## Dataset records
++++

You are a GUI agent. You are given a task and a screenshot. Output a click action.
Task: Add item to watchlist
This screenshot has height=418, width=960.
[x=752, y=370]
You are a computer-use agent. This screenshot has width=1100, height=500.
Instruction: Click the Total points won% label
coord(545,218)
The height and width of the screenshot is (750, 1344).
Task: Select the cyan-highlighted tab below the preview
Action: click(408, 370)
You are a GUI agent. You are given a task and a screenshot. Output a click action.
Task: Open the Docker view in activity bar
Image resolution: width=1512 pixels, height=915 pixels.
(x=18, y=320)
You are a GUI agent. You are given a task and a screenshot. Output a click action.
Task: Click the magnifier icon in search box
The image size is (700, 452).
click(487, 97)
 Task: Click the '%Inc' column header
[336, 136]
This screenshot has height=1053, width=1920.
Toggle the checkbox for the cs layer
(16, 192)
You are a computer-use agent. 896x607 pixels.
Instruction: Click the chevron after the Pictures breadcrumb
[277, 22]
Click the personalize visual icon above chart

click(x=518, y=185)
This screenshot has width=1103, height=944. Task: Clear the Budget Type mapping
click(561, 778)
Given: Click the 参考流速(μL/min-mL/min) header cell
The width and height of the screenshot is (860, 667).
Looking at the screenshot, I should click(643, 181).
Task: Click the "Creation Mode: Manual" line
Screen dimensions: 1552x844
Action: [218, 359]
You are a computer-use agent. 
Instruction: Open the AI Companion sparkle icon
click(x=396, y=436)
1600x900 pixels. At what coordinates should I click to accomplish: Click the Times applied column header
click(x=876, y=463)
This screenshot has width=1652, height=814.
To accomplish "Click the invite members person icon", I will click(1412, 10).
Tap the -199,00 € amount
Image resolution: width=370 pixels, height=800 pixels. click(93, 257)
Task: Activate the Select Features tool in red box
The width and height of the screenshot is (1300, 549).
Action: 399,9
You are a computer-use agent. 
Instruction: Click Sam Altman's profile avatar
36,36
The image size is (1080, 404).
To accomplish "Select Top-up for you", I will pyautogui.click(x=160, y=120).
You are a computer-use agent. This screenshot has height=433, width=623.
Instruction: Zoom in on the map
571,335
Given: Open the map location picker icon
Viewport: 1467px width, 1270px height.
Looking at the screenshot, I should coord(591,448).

++++

## WHAT NEEDS TO BE DONE
Once you have identified the lines above that contain "will", copy each of them.

## ANSWER TO THIS PROBLEM
To accomplish "Click the invite members person icon", I will click(1412, 10).
To accomplish "Select Top-up for you", I will pyautogui.click(x=160, y=120).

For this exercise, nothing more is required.